— Instruções —
Copie o trecho da análise sobre Bolsonaro e a Faria Lima entre "Fernando Pesciotta" e "19 de julho.", incluindo os dois, substituindo "boçal" por "grosseiro".

— Texto da página —
//ANÁLISE// A Faria Lima sustenta Bolsonaro no governo


Fernando Pesciotta

O brasileiro não é o homem cordial, é o homem boçal, e nunca este País foi tão boçal como agora. A conclusão é do professor de História da Arte da Unicamp Jorge Coli, em artigo publicado pela Folha neste domingo, 19 de julho.

Na sua live semanal, Jair Bolsonaro disse, em tom de ameaça, que ainda não assinou a proibição de queimadas na Amazônia. O decreto, porém, já havia sido publicado. O articulista Bruno Boghossian usa o episódio para expor a dúvida se o presidente apenas mente ou é incompetente, se Bolsonaro mente ou mostra total desconhecimento de seu próprio governo.

O que se vê nesses dois exemplos de críticas é a caracterização da inegável perda de respeito do governo Bolsonaro perante as cabeças mais ilustres do País e do mundo. Conforme explica Coli em seu artigo, grande parte dessa perda de respeito foi provocada pelo próprio presidente, por sua incompetência, mentiras e verborragia miliciana.

Horas depois de Bolsonaro ter mentido mais uma vez, Henrique Breda, gestor do Alaska, uma das maiores administradoras de investimentos do País, disse que quando ouve a palavra “desigualdade” fica com um pé atrás. “Não me importo se a camada mais sofrida do Brasil melhorar quatro vezes de qualidade de vida e a família Moreira Salles subir dez vezes na qualidade de vida. A desigualdade aumenta, mas você melhora a qualidade de vida da base. A discussão não deveria a desigualdade, mas a criação de riqueza.”

A manifestação de Breda, num grande evento promovido pela XP, é reveladora da responsabilidade que o mercado financeiro tem sobre o estado de coisas no Brasil. Ela respalda a falta de ações do Planalto em favor do social. Ao apoiar sem censura o governo pensando no liberalismo defendido pelo ministro Paulo Gurdes, investidores, financistas, banqueiros e toda a turma da Avenida Faria Lima acabam passando pano em todos os absurdos cometidos por Bolsonaro.

No mesmo dia em que Breda falava aos farialimers, o novo ministro da Educação tomava posse sem mencionar nada sobre o Enem, a eminente tragédia do Fundeb, a desorientação para a retomada das aulas, a falta de livros didáticos em todo o País.

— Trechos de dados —
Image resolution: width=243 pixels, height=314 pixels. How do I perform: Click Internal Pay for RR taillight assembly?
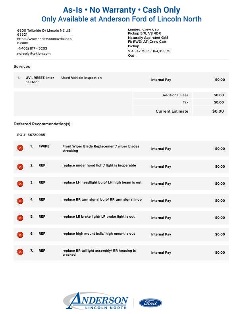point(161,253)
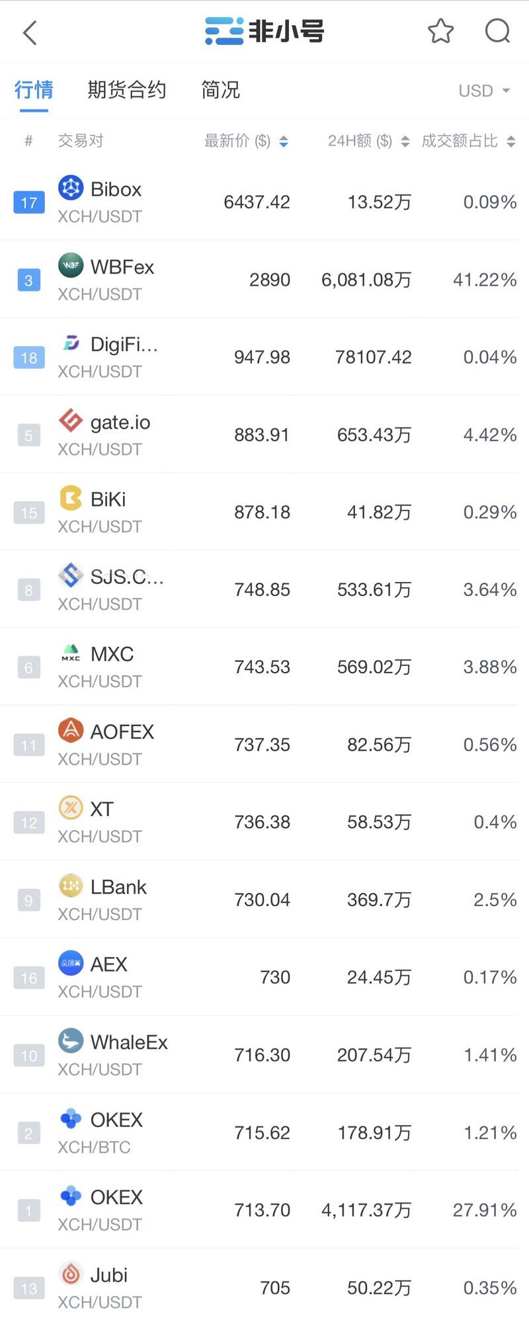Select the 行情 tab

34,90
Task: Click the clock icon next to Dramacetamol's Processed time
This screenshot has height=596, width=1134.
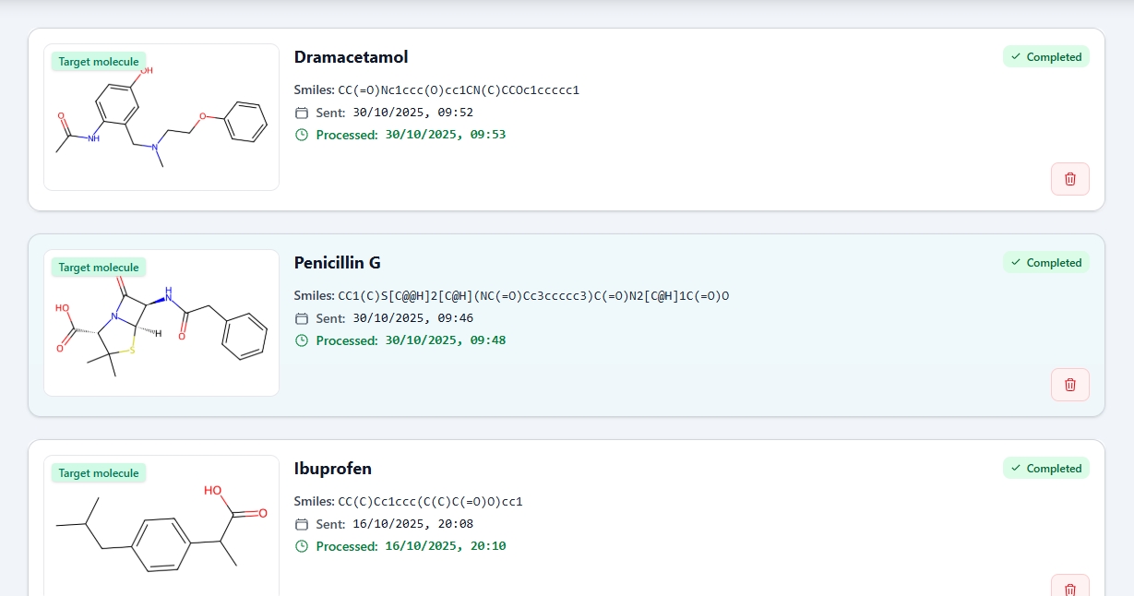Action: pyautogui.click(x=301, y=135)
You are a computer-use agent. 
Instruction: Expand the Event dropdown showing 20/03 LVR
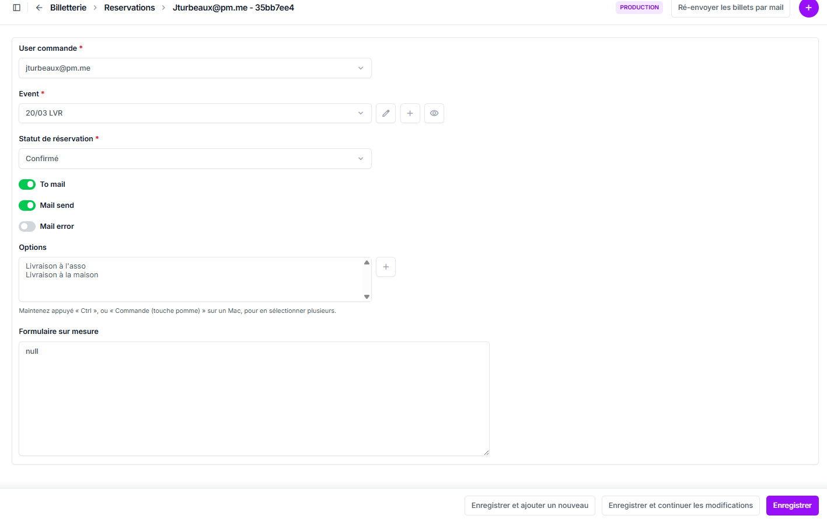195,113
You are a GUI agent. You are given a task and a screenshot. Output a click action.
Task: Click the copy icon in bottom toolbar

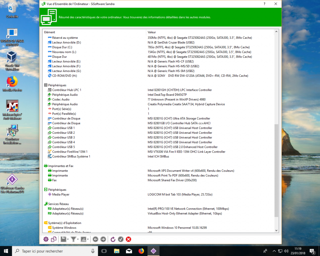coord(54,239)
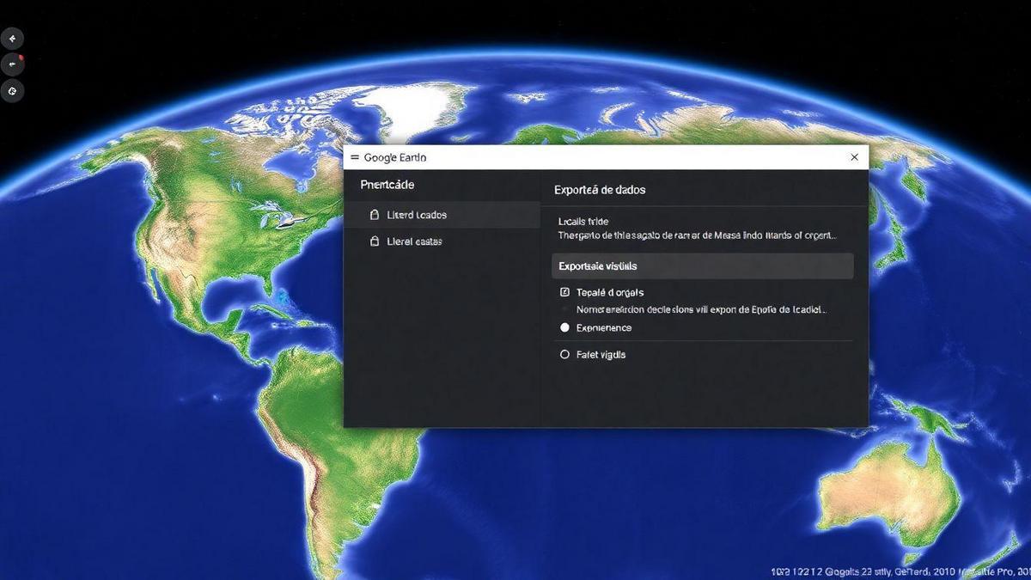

— Área da resposta —
Fernando Pesciotta

O brasileiro não é o homem cordial, é o homem grosseiro, e nunca este País foi tão grosseiro como agora. A conclusão é do professor de História da Arte da Unicamp Jorge Coli, em artigo publicado pela Folha neste domingo, 19 de julho.